Wednesday, 9 March 2011

Writing Class


Once upon a time... no, wait I did this bit last time. Anyway it's another flash fiction challenge from that guy Chuck Wendig, this time using the words 'Irregular Creatures' as a starting point.

 Writing Class

The nymph's hair was a leafy tangle hung with fruits in shades from yellow-green to deepest red, which she pushed nervously back from her face as she read. Her voice was reedy and faltered over the words.
Of her class mates only the patchwork boy appeared to pay attention, stitched hands clasped beneath his chin, his mismatched eyes deep and troubled. The other boy, his scaled skin patterned green and brazen gold, his every exhale marked by lazy tendrils of smoke, seemed absorbed in watching the dark-winged girl who played with her glittering earrings and pretended not to see.
"Thank you Cerise." the teacher's words filled the silence left by the end of the nymph's tale "Would anyone like to comment on Cerise's story? Chareim?"
The dragonkin transferred his idle gaze to Cerise. "I like the serpent as an avatar of temptation." he drawled. He ran his tongue over iridescent lips and smiled as she blushed.
"Chareim." the teacher scolded.
Unabashed he laughed and lounged a little further back in his chair "I'm just saying, I think that moral ambiguity gives more depth to the protagonists."
"That's an interesting perspective." The teacher eyed him suspiciously "Perhaps..."

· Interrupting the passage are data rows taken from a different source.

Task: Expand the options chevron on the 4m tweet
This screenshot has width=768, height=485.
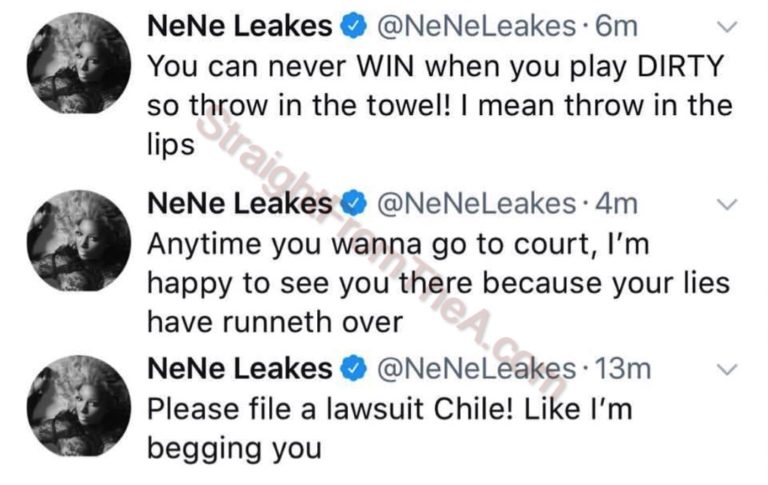Action: pos(729,205)
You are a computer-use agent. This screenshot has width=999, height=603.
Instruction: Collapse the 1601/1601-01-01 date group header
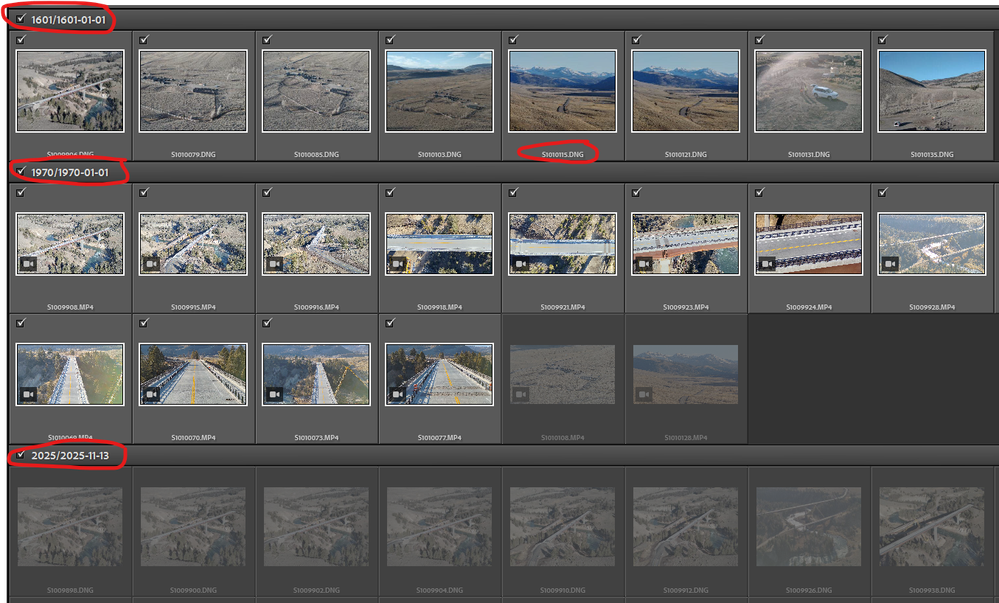(x=68, y=20)
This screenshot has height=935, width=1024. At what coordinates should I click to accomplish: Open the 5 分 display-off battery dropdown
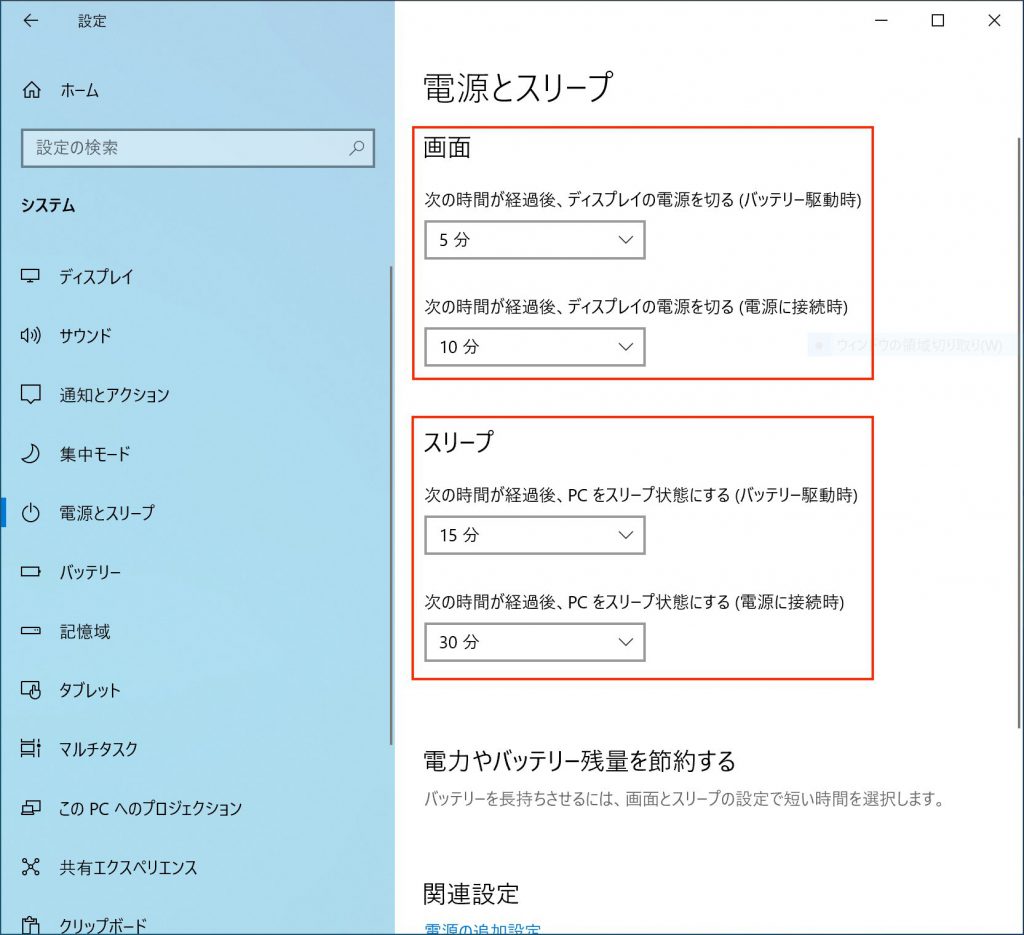(534, 240)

"Oh please." the succubus interrupted "Like those human things even are the protagonists, the creator figure is just treating them like toys." her bracelets jangled together like discordant bells.
"Constructive criticism only please, Malydia." the teacher reminded her wearily.

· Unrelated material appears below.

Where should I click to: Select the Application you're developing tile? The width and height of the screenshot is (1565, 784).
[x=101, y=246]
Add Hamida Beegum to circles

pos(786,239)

Malydia rolled her eyes "Yeah, yeah everything I say is all mean or something." she pouted "I didn't even say it was bad that they aren't the protagonists."
The teacher stifled an exasperated sigh "So what you're suggesting is that the story might be improved if the focus was altered to a different character?"

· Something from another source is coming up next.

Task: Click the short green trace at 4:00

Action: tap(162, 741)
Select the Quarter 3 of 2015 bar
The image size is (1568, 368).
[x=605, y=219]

Malydia shrugged, her feathers rustling "Yeah. I guess."
"Very well then." The teacher said "Guilder, you haven't said anything yet, what do you think?"
The patchwork boy rubbed absently at his cheek where purple bruising stood out against his pale skin "I think." he paused and then the words came out in a rush "I think that it's kind of heroic that they try to overcome their creator, even if they're punished for it." he was quiet for a moment and then added "We shouldn't copy the cruelties of our makers."
The others were quiet at his words, uncertain. Cerise bit her cherry red lips and glanced at the teacher for support "I'm sorry, I didn't think of it like that." she looked at him helplessly, apologetic.
Guilder smiled awkwardly and his words were brittle but forgiving, "I know."